In all my years using classic vi, and [n]vi, I think these are all that
I've noticed:
o line length limit of 1022 characters in classic vi (written in C,
   presumably 1024 byte array, 1022 characters text max + newline +
   terminating null for C string = 1024 characters - no such limit
   in [n]vi
o classic vi craps out (drops to ex mode?  Or I think it more just dies
   some type of death and exits) - if one ever has a display line that
   can't fit on the total window size - e.g. a bunch of high bit characters
   that will often take 4 (or 5?) characters each to display - have near
   around 1022 of those - that won't fit on 80x24 screen (4x1022>>80x24) -
   likewise non-issue with [n]vi
o [n]vi adds [no]leftright (the complement of vim's [no]wrap) - a  
highly useful
   thing to add, which classic vi lacks
o with [n]vi, one can invoke it without a file argument and not set a file,
   do a :w - and again without filename - and it saves it - yes, to temporary
   file, but if one subsequently crashes out (or system crashes), one can
   recover from it up to that point.  Classic vi doesn't let you do an explicit
   save to no specified at all file - so recovery is limited to whatever point
   at which classic vi did its last save - it does that semi-frequently, so
   usually one can recover to within a few or so of the most recent changes.
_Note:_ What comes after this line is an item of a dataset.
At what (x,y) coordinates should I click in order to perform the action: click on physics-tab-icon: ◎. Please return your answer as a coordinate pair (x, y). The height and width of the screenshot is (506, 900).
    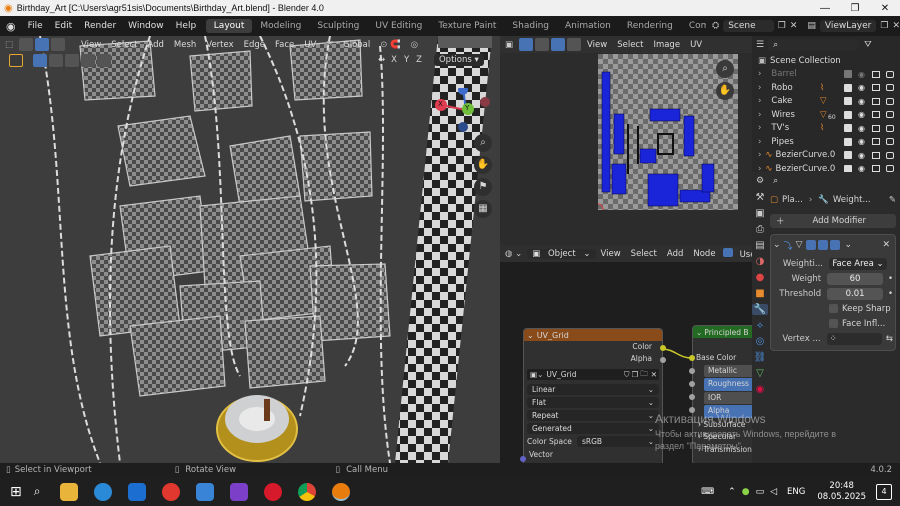
    Looking at the image, I should click on (760, 342).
   Also, when one does such a save with [n]vi, it displays the (temporary)
   filename to which it saved it ... highly handy, as one can access and
   use the contents of that file (alas, neither classic vi, nor vim do that).
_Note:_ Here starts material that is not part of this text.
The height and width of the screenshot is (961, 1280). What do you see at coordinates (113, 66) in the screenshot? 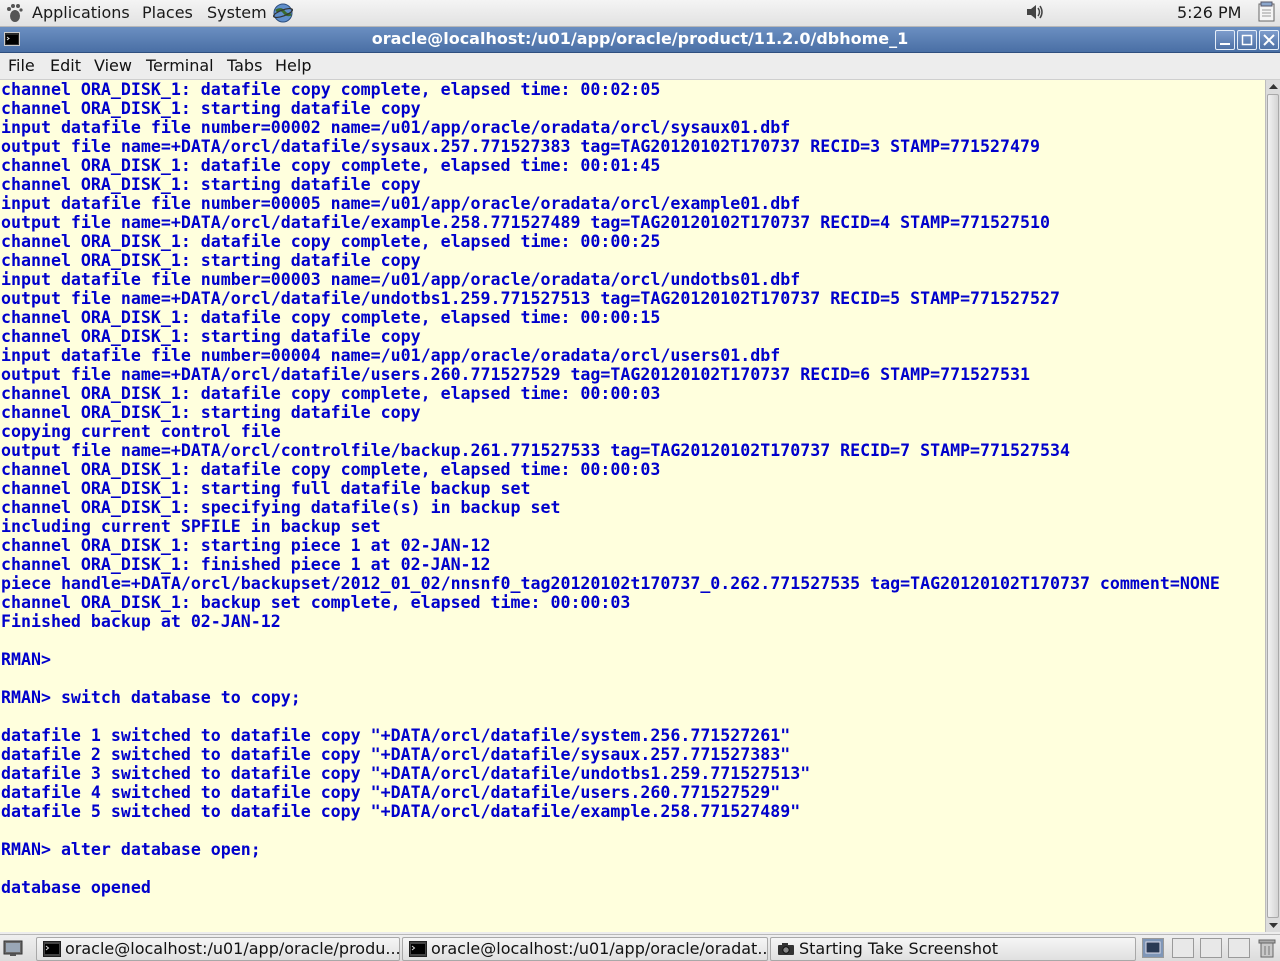
I see `menu-view: View` at bounding box center [113, 66].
o classic vi - going to visual mode, it sets the cursor cvvis (if I recall
   the terminfo settings correctly), and likewise goes to cnorm
   when going to ex mode, or CLI (e.g. shell out, etc.).  Neither vim nor
   [n]vi do that - essentially - at least for typical terminals/emulations,
   that will switch to a block or blinking block cursor for visual mode (quite
   useful - making it much easier to spot where the cursor is - especially as
   one may jump around a lot in vi), and typically an underline or blinking
   underline for ex/CLI/etc. (non-visual) modes.  One of the very few things
   I miss from classic vi over [n]vi.
o writing a command out, e.g.:
   :!some_command<enter or escape>
   This is one classic vi and vim get right, where [n]vi gets it wrong :-/
   With classic vi and vim, do command like that, the outputs are just written
   straight to stdout/stderr and/or /dev/tty, etc. as applicable.  After which
   it prompts one (to do another command or return to visual mode).  [n]vi
   unfortunately gets this one wrong - it buffers and paginates the stuff -
   similar to less or more - I really don't want anything getting in the way
   between my running the command and its output - unfortunately [n]vi inserts
   itself there in buffering/paginating (window full at a time) the output.
   Not what I want.  :-/

Anyway, those are the *very* few functional differences between classic vi
and [n]vi - at least all that I'm aware of.  Classic vi also was rather
limited in size of file it could handle - but that may have been due to
typical system/machine resources at the time, rather than classic vi itself.

And ... learning vi :-) - I learned it from the VI quick reference card,
and the vi(1) man page.  Also, by the time (1980) I was using vi, it was
called and referred to as Vee-Eye, not vI, not visual.  And at least most
of the documentation I find indicates it's properly pronounced Vee-Eye, not
vI.

And, ... vi ... is optimized for efficiency of use, not speed/efficiency
of learning.  So, yes, there is a learning curve to it.  But anyone who
learns it well, for most text editing tasks (it is a text editor after
all), will be much faster and more efficient than someone in emacs doing
comparable typical text editing and a comparably well learned understanding
of emacs (at least its text editing stuff).